Carlisle, half-cathedral of the North West

Choosing to drive home down the Western side of the British Isles may have been a mistake since it turned out to be far more congested today than the alternative route down the M1 but at least it gave me the opportunity for an early morning visit to the charming and often overlooked cathedral of Carlisle. This city has been a border outpost since the days of the Romans and, as the Western end of Hadrian’s Wall, contains a wealth of ancient remains and one of the most comprehensive Roman collections in the north.

Fortunately, I’ve visited the Tullie museum before as there wasn’t time for much sightseeing but I couldn’t resist another look at that unforgettable ultramarine and gold firmament. This may be a Victorian embellishment but Carlisle is one of the earliest of the English cathedrals, begun in 1122 and continued with some fine medieval architecture. Examples include the magnificent East window, a soaring masterpiece of delicate tracery, built in 1350 to miraculously survive the mixed fortunes of the intervening centuries. For this cathedral completely lacks a nave. Four hundred years ago it was dismantled by soldiers of the Scottish Presbyterian Army during the Civil war. Apparently some of the stones can be found reinforcing the nearby castle but the cathedral retains its lopped off silhouette to this day.

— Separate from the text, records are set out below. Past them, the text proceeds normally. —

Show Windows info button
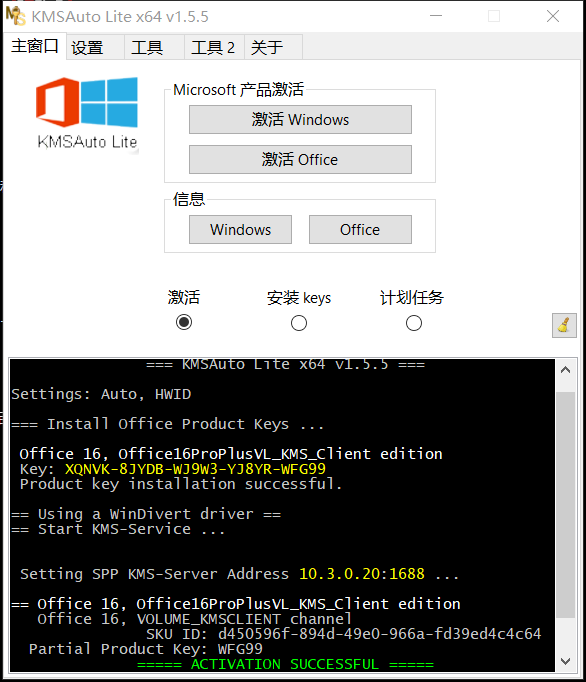Screen dimensions: 586x682 pyautogui.click(x=240, y=230)
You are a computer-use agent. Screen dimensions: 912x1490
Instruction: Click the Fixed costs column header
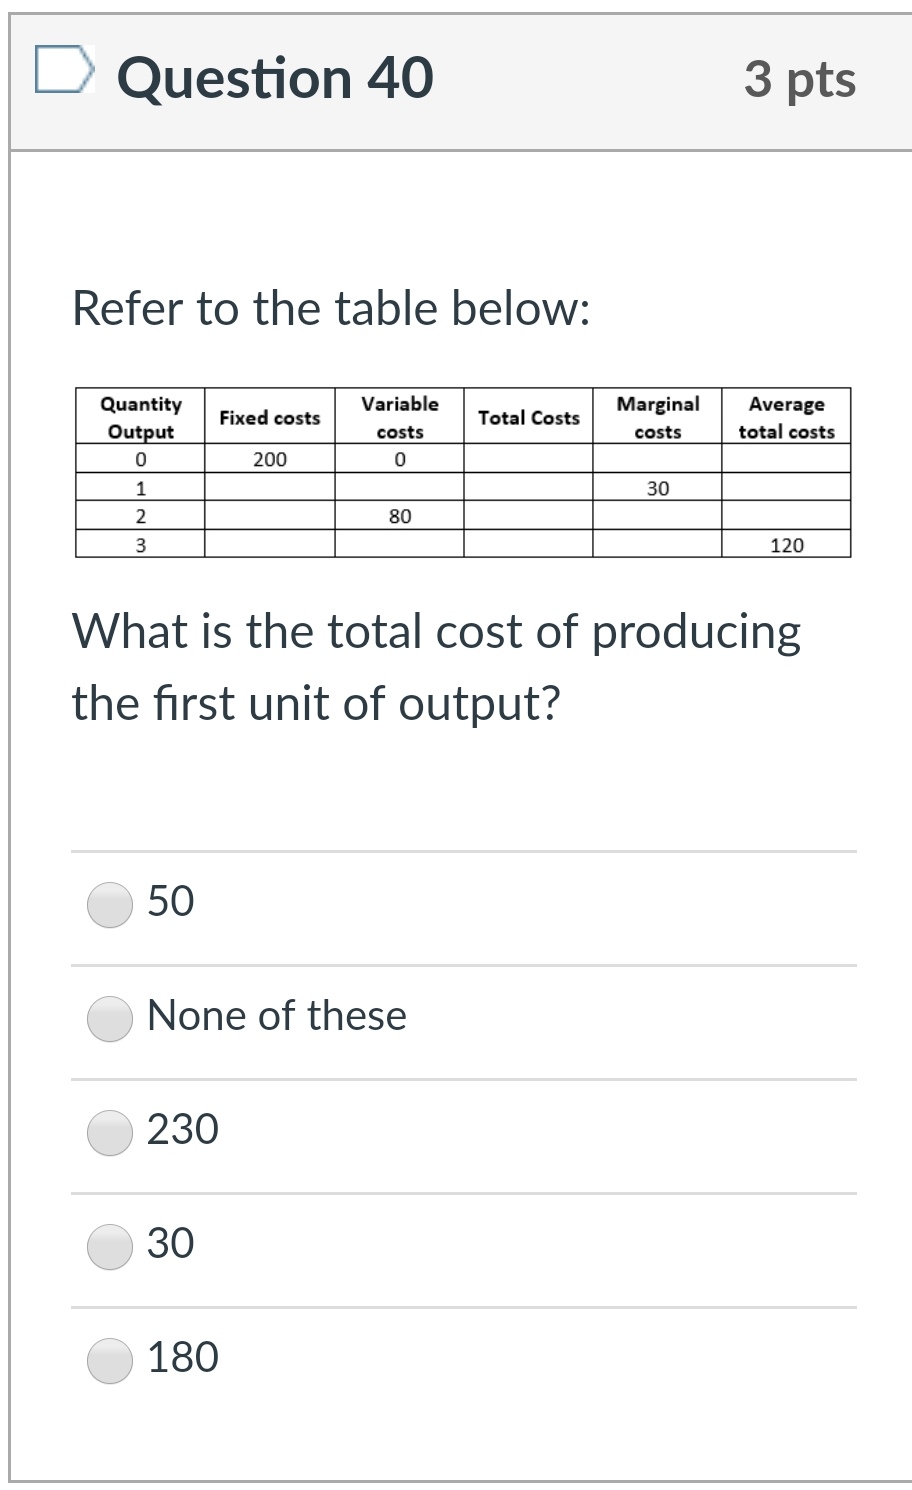pyautogui.click(x=269, y=417)
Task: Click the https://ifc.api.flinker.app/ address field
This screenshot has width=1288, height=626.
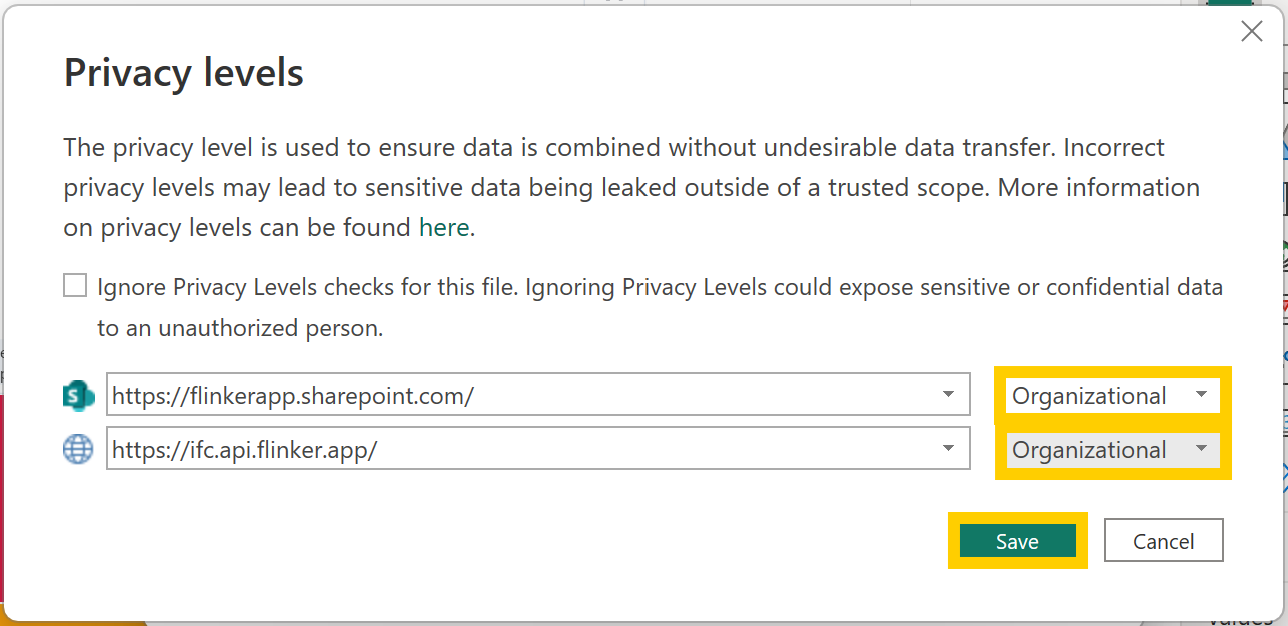Action: pos(400,448)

Perhaps this rather cruel truncation is the reason Carlisle does not attract the praise heaped upon its Eastern neighbours such as Durham or York but it contains some incomparable treasures to delight the visitor. In the space of my short tour I found Roman glassware so pristine you could take it home and put it on the dinner table, genuine Viking runes, early medieval stone figures depicting astonishingly natural country scenes and equally beautiful examples of the woodcarvers art. I would have loved to have had more time but the road South awaited.

No-one wants to read about the horrors of negotiating the M6 – M5 corridor down past Liverpool, Manchester and Birmingham but we arrived in Worcester with half an hour to spare before Zotan’s coach left to take him back to London. I was not best pleased to discover that the coach stop had been moved two year ago from The Three Pears Pub to Sixways Rugby Club but with some frantic phonecalls to Grahame back at base we made it to the corrrect spot just in time. Come on, National Coaches, get your website up to date! I am now too tired to review this arduous trip so a hot bath and a glass of wine must take priority.

 

1 Comment

  • Sandy says:

    Glad to hear you are home again after visiting Scotland with Zoltan. It is the day after our 45th wedding anniversary and we pretended we were in Australia with a nice steak dinner at the Outback. We mail tomorrow a large box and rug to Pinvin.